Context
The same or near-identical LLM request recurs within a short window (many users hitting the same content, or one user re-requesting) but which requests recur is unpredictable, so they cannot be precomputed ahead of time.
Example
Any expensive LLM call whose inputs recur can be cached in memory, keyed on those inputs, so every repeat after the first is near-free. Zeeguu does this for Multi-word expression (MWE) detection, which finds the phrases in an article a learner might want translated as a unit (for example break the ice). It runs an LLM, gated by a cheap Stanza (an NLP library) pass (see Hybrid Classical+LLM Pipeline), and the LLM call is the expensive part. The detector keeps a 500-entry in-memory cache keyed on the article’s sentences (dropping its oldest entries when full), so when many users read the same article, the analysis computed for the first reader is served instantly to the rest. Hit rates are highest for popular articles read by many learners in the same window. Only LLM results are cached: when the LLM is unavailable and the detector falls back to Stanza, those weaker results are deliberately not stored.
Problem
How can the same expensive LLM call be avoided when it recurs unpredictably within a short window?
Forces
Pre-computation handles predictable needs, but some LLM queries are repeated unpredictably within short time windows (e.g., multiple users encountering the same phrase, or a single user re-requesting the same analysis). These don’t justify persistent storage but do benefit from short-term caching.
Solution
Maintain an in-memory cache for recent LLM results, keyed on the call’s inputs. Bound it by capacity and evict the oldest entries when full (the example above caps the cache at 500 entries). No time-based expiry is needed where the cached result is a pure function of its inputs.
Consequences
- Repeats are near-free. A hit within the window returns from memory at ~zero cost and latency; hit rate is highest for popular content many users read in the same window.
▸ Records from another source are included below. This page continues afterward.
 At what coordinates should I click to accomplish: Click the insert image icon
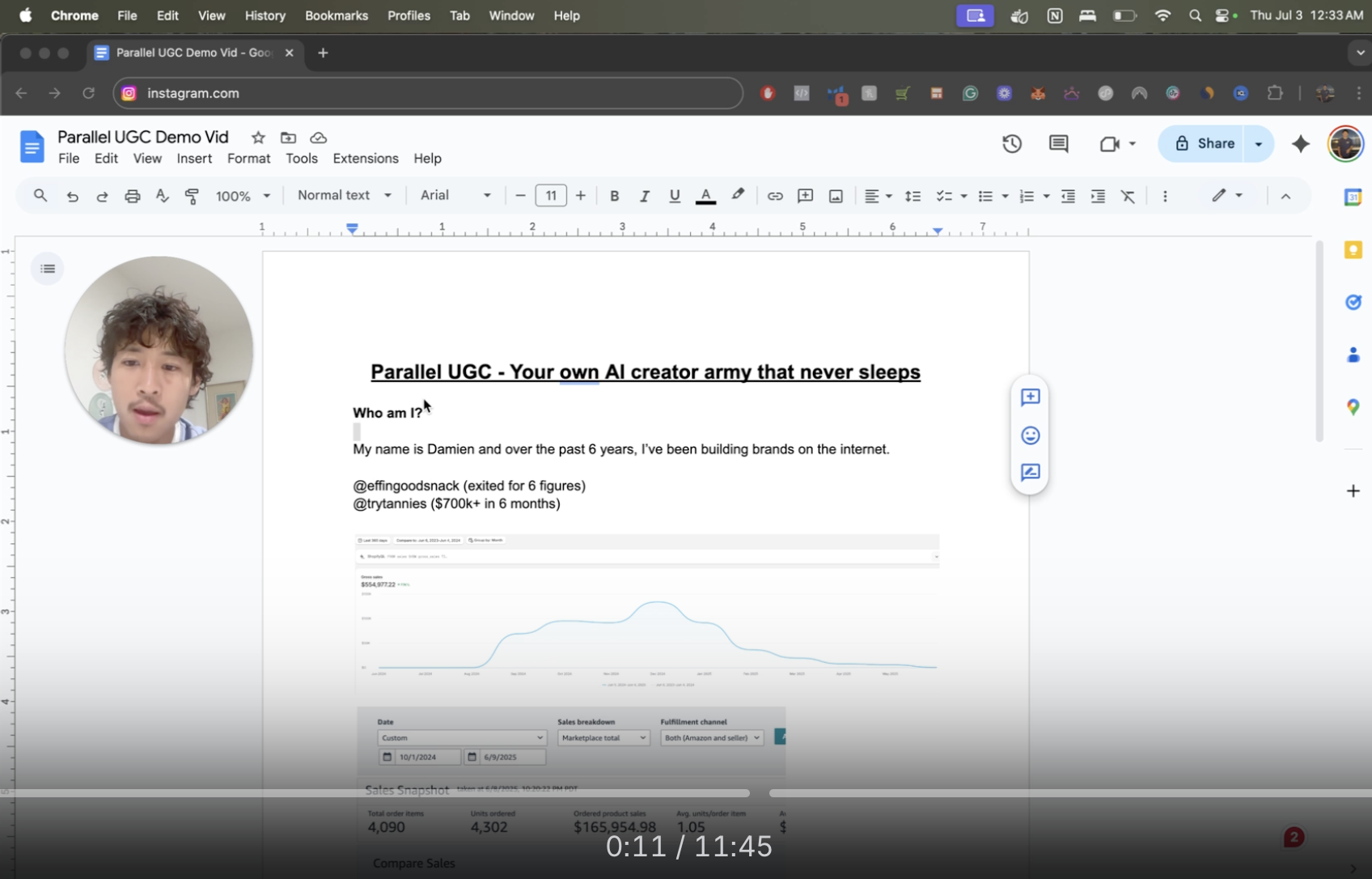(836, 196)
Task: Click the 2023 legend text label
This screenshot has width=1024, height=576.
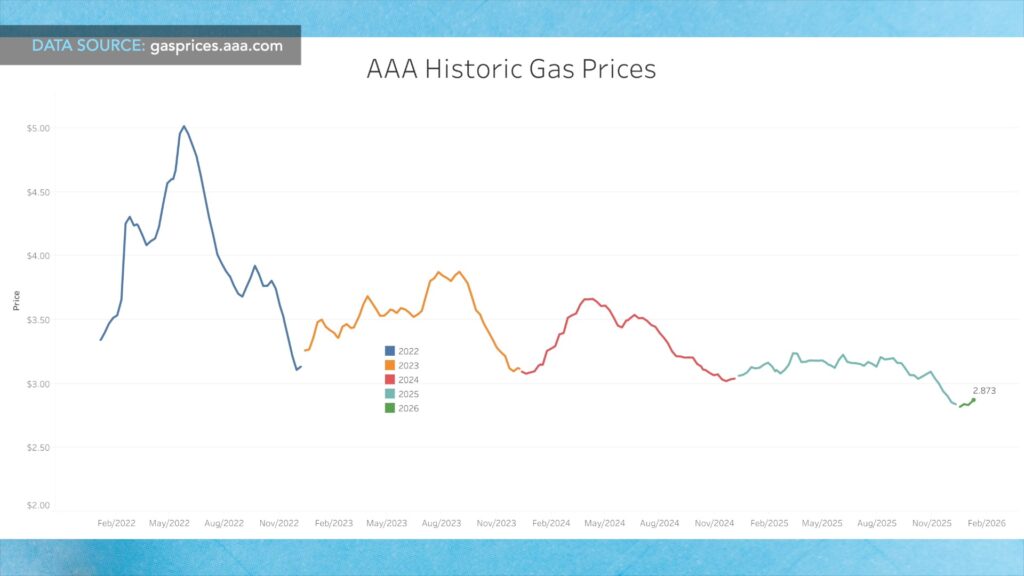Action: 409,365
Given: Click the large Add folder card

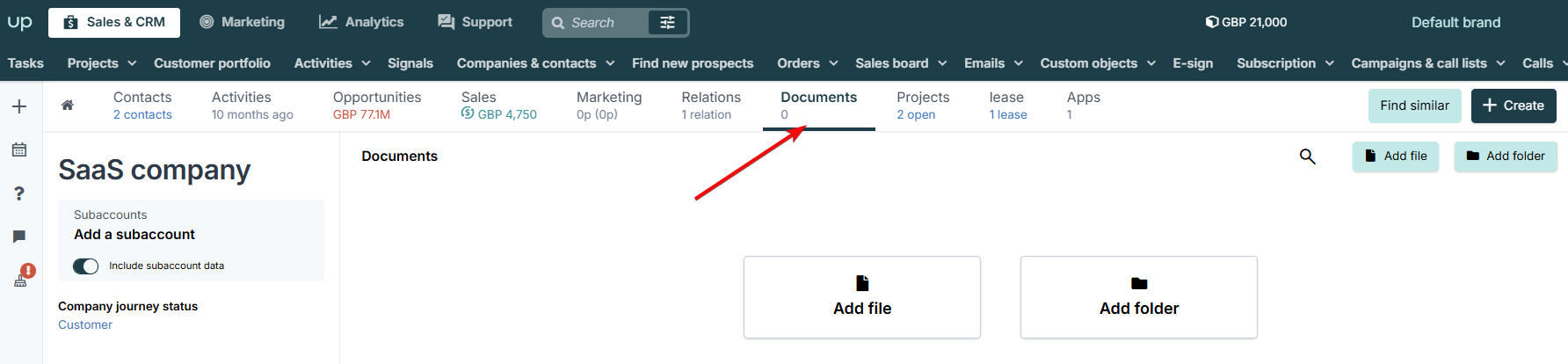Looking at the screenshot, I should 1139,297.
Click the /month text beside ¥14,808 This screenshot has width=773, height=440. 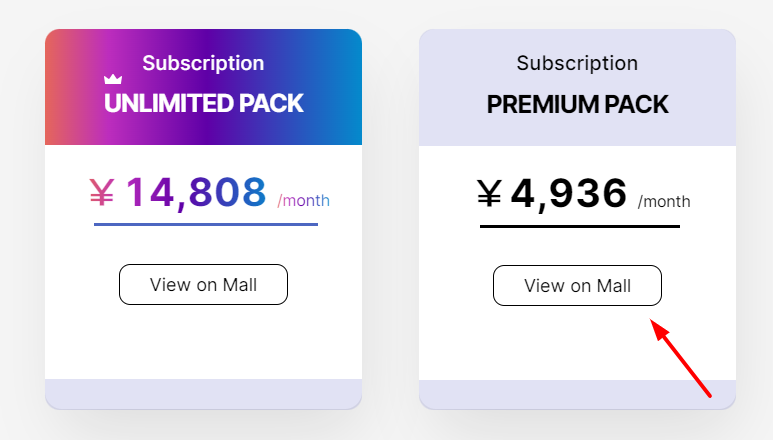pyautogui.click(x=304, y=201)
- Memory is the price, and it only pays where inputs repeat. The cache costs memory and returns nothing on a wide, flat input space; it fits where requests cluster on the same content, so the same calls actually recur.
- Variant: persist it. A DB-backed cache outlives process memory and survives restarts (Zeeguu uses this too), trading a little speed for durability.
Known Uses
- Walmart: Walmart’s chief software architect describes a production semantic cache (vector-similarity, not exact match) for e-commerce search, reporting a hit rate “closer to 50%” on tail queries. (Reported in a vendor writeup of the talk; the claims are attributed to Walmart on the record, but the source is secondary.)
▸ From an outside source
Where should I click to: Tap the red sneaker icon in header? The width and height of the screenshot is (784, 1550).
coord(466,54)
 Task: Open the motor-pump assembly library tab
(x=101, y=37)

- Honest note. First-party write-ups of reactive LLM-output caching are scarce; most published examples (Yelp, Instacart) are anticipatory precomputation of head queries (see Anticipatory Precomputation) rather than caching on a miss.
Notes
- Enablers (not instances). Result caching is common enough to be productized: dedicated LLM caches (GPTCache, exact + semantic) and gateway caches (Helicone, Portkey, LangChain).